### WHAT YOU HAVE TO DO
Omit the images and reproduce the rest of the entries exactly.

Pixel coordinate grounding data
━━━━━━━━━━
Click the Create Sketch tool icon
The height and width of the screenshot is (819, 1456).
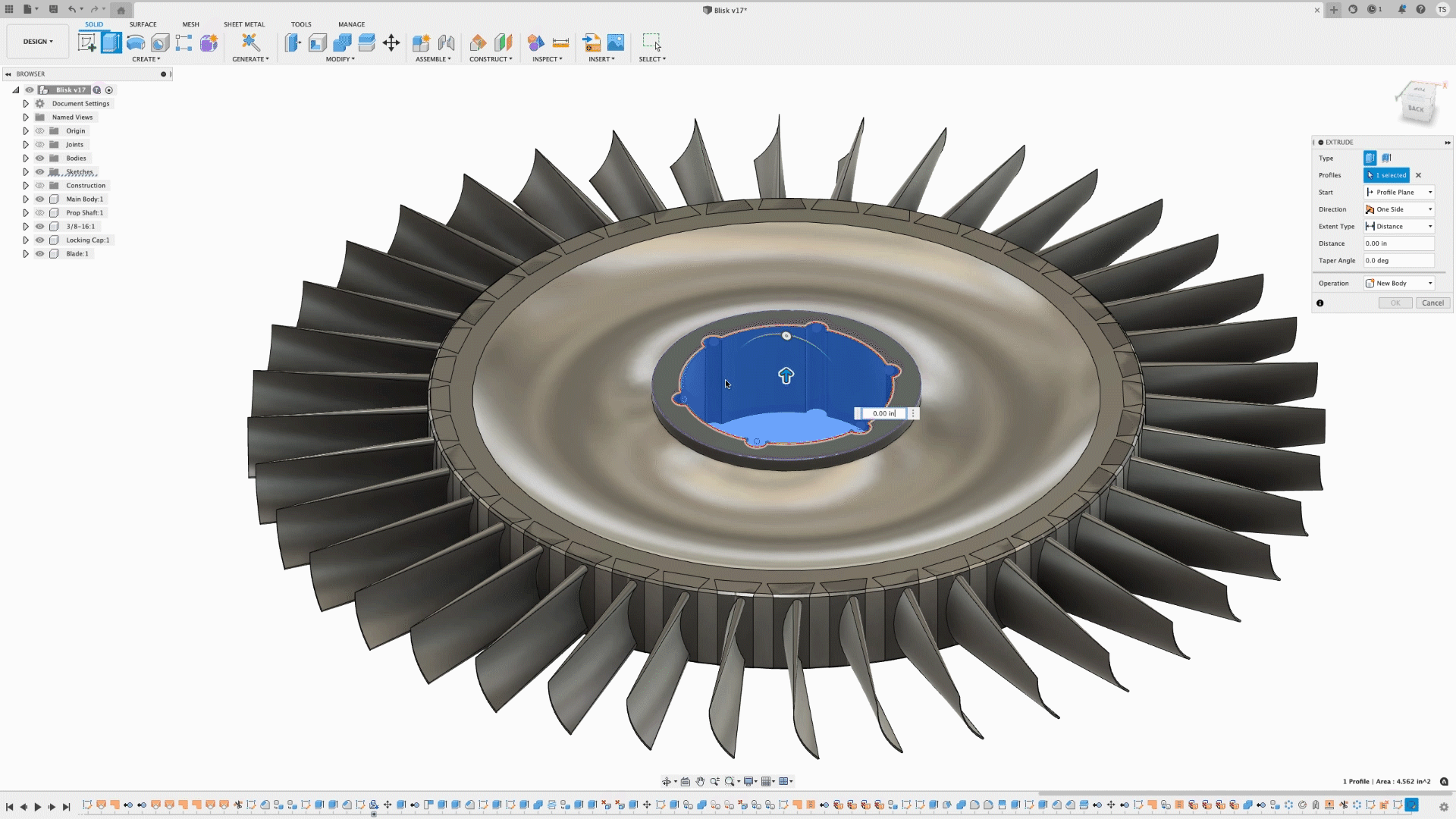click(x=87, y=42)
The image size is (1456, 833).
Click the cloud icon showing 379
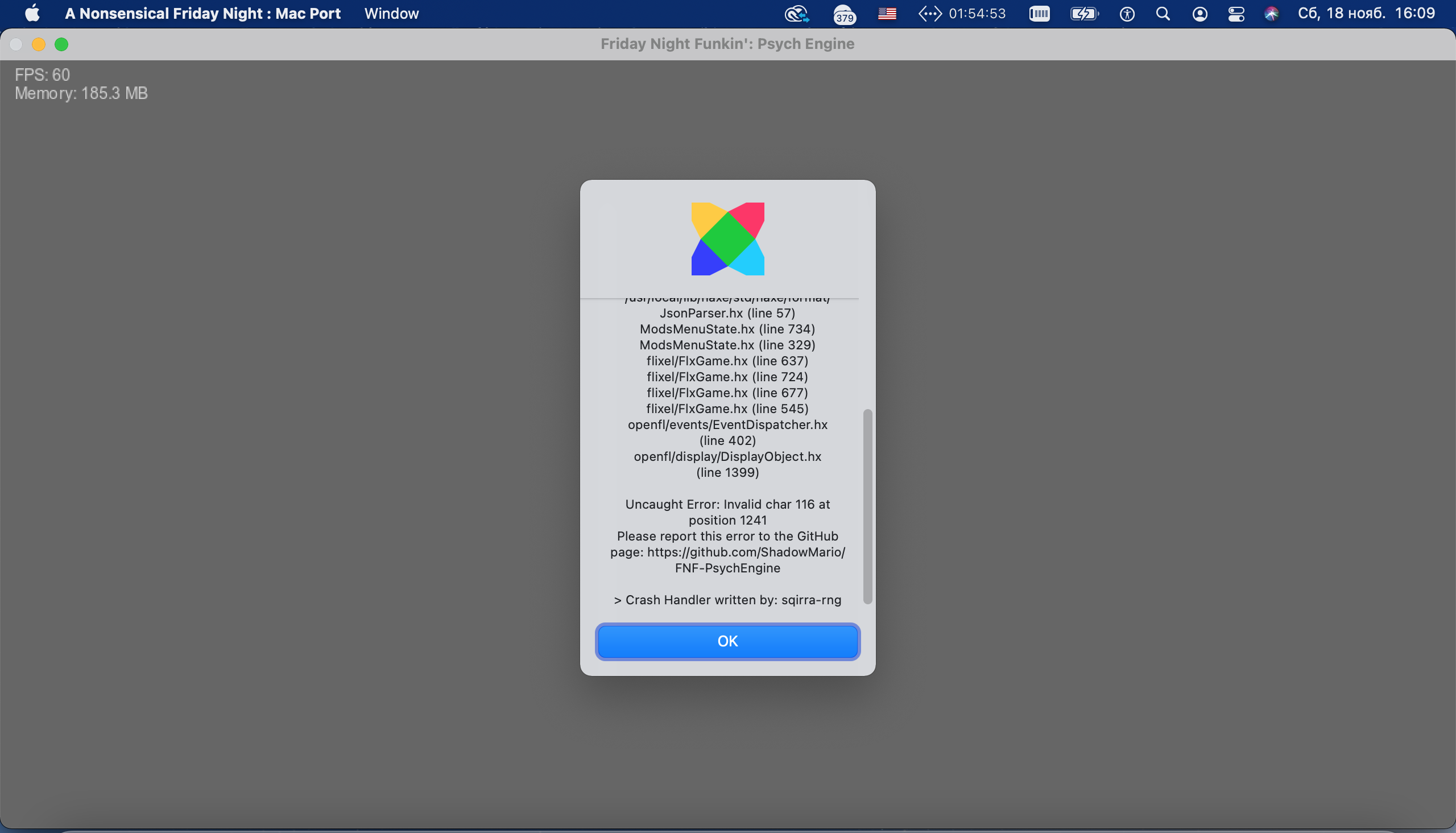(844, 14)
━━━━━━━━━━
### OUTPUT OF THE TASK
Click the Create Sketch tool icon
The height and width of the screenshot is (819, 1456).
click(x=87, y=42)
The image size is (1456, 833).
Click the cloud icon showing 379
(844, 14)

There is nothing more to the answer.